We do recall Vietnam Veterans and finally give them the social acceptance they should’ve had as soon as they got back. But we underfund and occasionally cut the budget of the Veterans Administration.

Few, if any, families are inviting a group of psychological and/or physically scarred Vietnam Vets to come into their homes and yards for hot dogs and hamburgers and a few cold beers. So why, then, should we raise taxes on the dividends of our great investor class to pay off some of the human cost of their extravagant American lifestyle?

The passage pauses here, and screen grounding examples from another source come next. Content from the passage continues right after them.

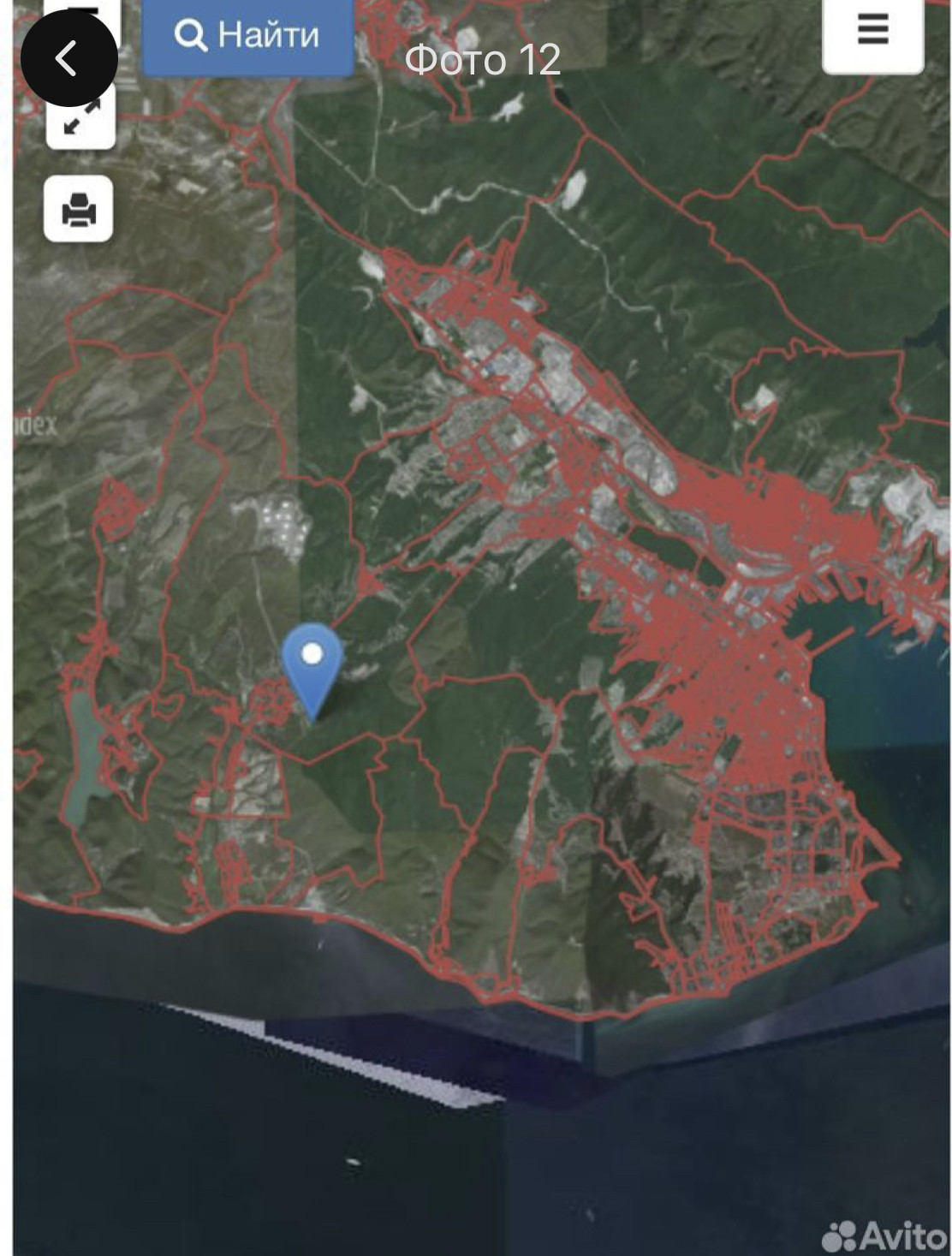The width and height of the screenshot is (952, 1256).
Task: Click the blue Найти search button
Action: pos(248,36)
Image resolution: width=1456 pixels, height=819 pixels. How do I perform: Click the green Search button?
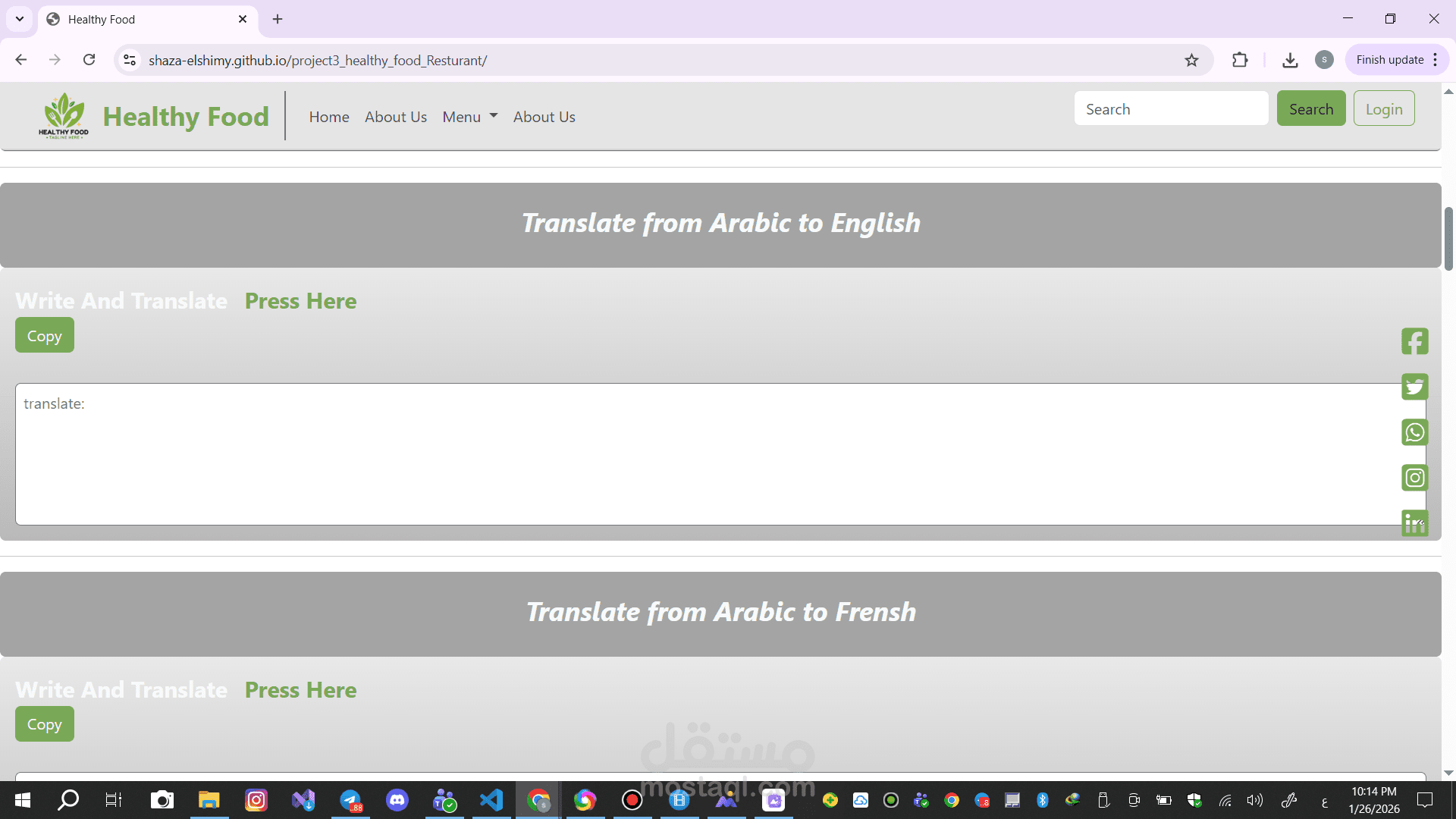point(1310,108)
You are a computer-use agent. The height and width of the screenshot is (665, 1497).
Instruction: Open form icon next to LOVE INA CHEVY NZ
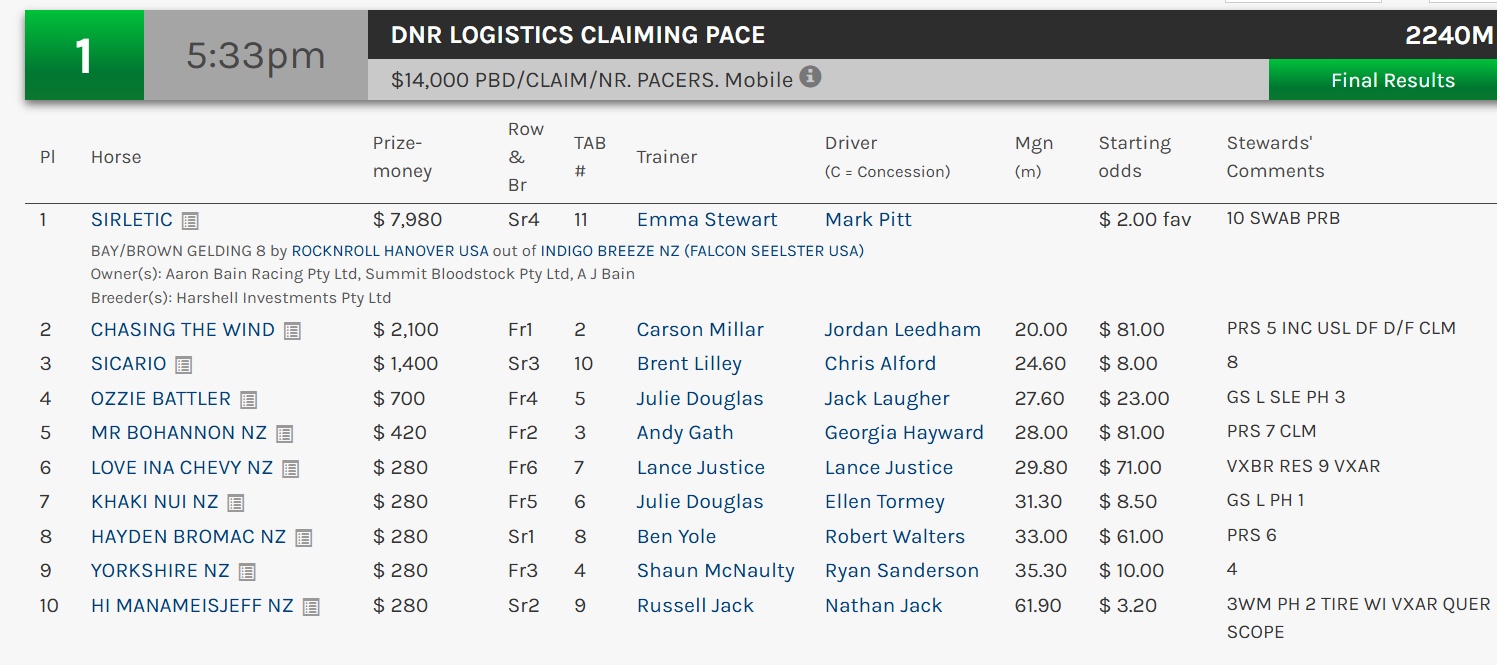point(291,469)
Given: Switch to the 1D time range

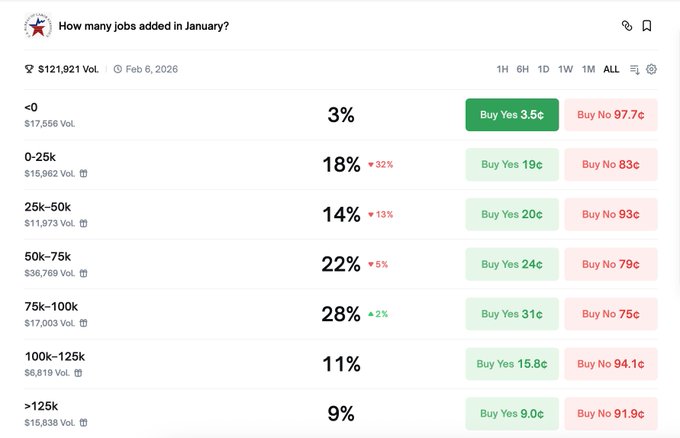Looking at the screenshot, I should coord(543,69).
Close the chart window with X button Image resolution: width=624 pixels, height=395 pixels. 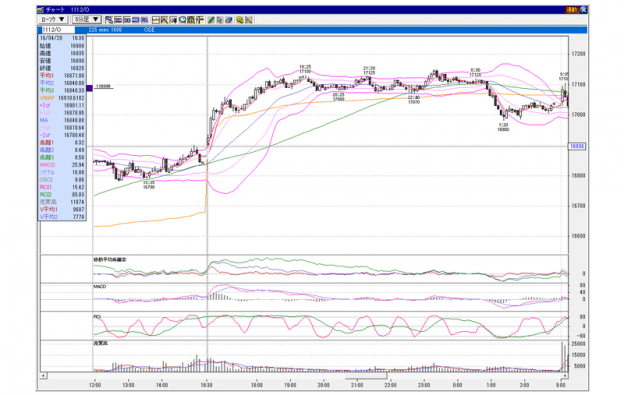(583, 10)
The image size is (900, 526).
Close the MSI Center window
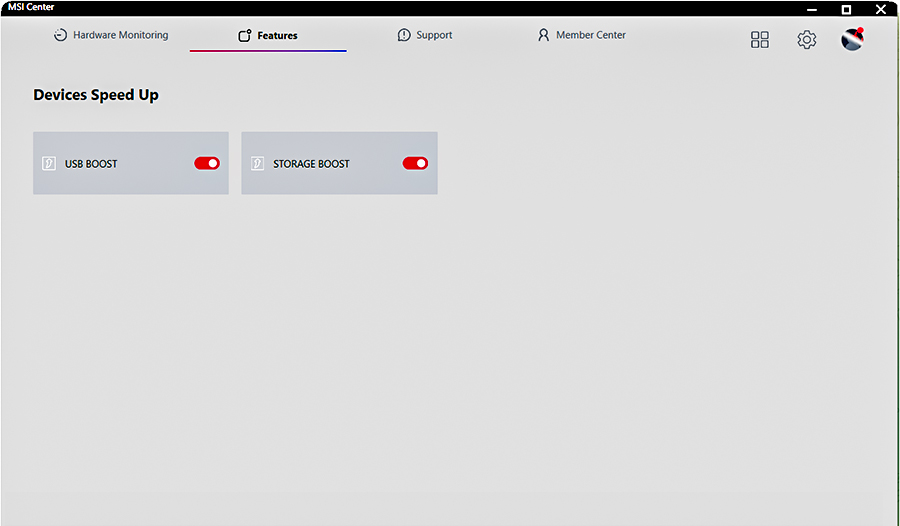click(x=880, y=9)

You see, it is related. The reason we have such plenty, such an abundance of beer and hot dogs and mattresses, is because we have used our military to enforce, incrementally and over time, an empire around the world. We have accumulated riches. We have secured everything from oil to bananas with our guns and our military and our dirty little covert wars.

All of American Life is made possible by the overwhelming force of our advanced weaponry and the young men and women we put into uniforms. They are more a victim to this than the rest of us, because they sometimes go in as a way out of the working poverty that also goes along with our American Way of Life. Because there is no other way to college. Because, at times and for some, there is no other way.

Still others go in for the “patriotic” reason. Because they love and believe in their country and want to serve in its defense. These are the people I am thinking about today.

All those young men and women who went in with the purest intentions, but found themselves as pawns in the great game of empire and power and oil. Who might have gone in after 9/11 to help their country respond to an attack, but ended up occupying a country of innocents who had nothing to do with 9/11, but had the unfortunate luck of being in a lynchpin country in a theoretical global strategy concocted by some corporate power players and Neo-Cons who, like Wilson before them, wanted to reshape the world.

Now they die in the service of power and greed. Not to protect our freedoms. Their families suffer. And they will suffer from the scars of being part of an immoral occupation. They will suffer like the Vietnam vets before them.

Some make the ultimate sacrifice.

Meanwhile, on this most somber of days when we should consider the high cost of America…both now and then, the vast majority of us will overeat and drink too much and maybe partake in some of those amazing sales that dot our consumerized country.

And somewhere in Iraq, a soldier may die. Iraqis are, most certainly, likely to die. And we can curse the high price of oil and the “holiday traffic” and ignore the one word that seems to have left our collective consciousness–sacrifice.